従来の羊皮紙等は動物の皮を加工したものだ。手間がかかり、取れる数も多くはない。
手触りからして、おそらくそれ以外のものだと考えられるが、アレーディアにはまだわからなかった。
「ご主人、そういえばオレイジョウ?に使ってたの羊皮紙じゃなかったけど大丈夫なのか?」
「……え」
クロエに問われてクレアは思わず声を漏らした。クレアは正式な文書だったので羊皮紙を使おうと思っていたし、それで用意していた。下書きではいつも自分が使っていた紙を利用したが。
慌てて自分の部屋の机の上を見ると、羊皮紙が残っていて「やらかした」と若干落ち込んだ声で呟く。

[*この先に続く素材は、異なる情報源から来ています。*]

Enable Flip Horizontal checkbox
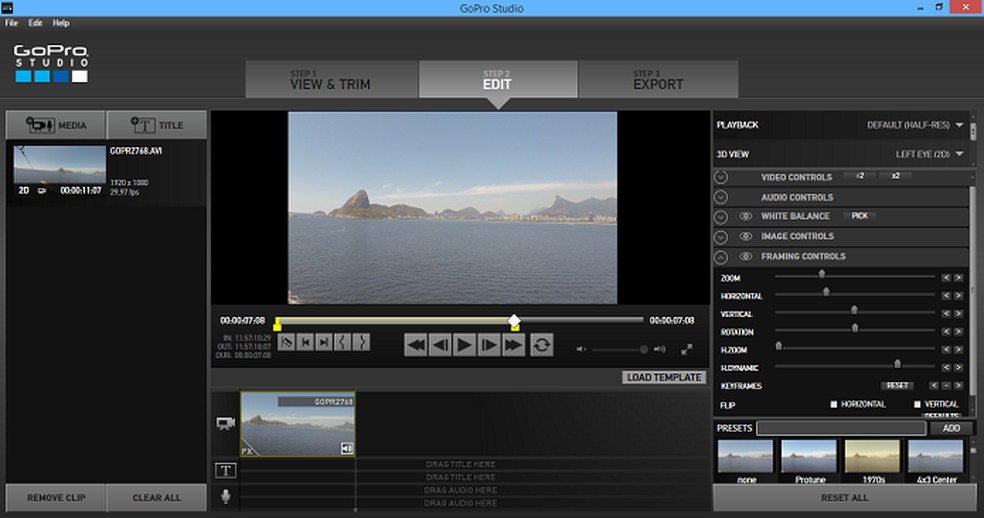 point(833,404)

「先生が使ってる紙とよーひし?って何の違いがあるの?」
「これはその辺の草で作った紙で、こちらが動物の皮だ」
クレアの師である、色んな意味ですごい魔導師は羊皮紙が嫌いだった。「なんか気持ち悪くないかい?」とのことである。結果、魔法薬と魔法を使ってその辺の草木を使って紙を生み出す方法を考えたのがその師であった。ちなみに、広めることはしていなかった。
「僕の時間をその辺の塵芥に費やすのは勿体無いだろう?」
彼はそう言ってクレアの頭を撫でながら、「だからお前が僕の時間が無駄にならないよう、いつも死ぬ気で努力しなければならない。わかるね?」などとひどく優しい声で宣った。なお、本性を知っているので当時のクレアはその手を叩き落として「いいからここからここまでの説明をお願いします」と魔術書を差し出すなどしていた。こういったやりとりは通常通りなのである。
「先生の師匠って、問題がある人なの?」
「問題がある人なのではない」
クレアはユウタを見ながら、荒んだ目で告げた。
「問題しかない男だ」
クレアの珍しいその様子にユウタは「一生会いたくねぇな〜」と思ったが口には出さなかった。
なお、後日何処かから知ったレディアに紙の融通を頼まれたクレアだったが、作るのが面倒なので彼に作り方ごとぶん投げた。それは元々羊皮紙を作っていた領地に渡り、数年後には紙の流通が始まったりすることをこの時の彼女たちは知らなかった。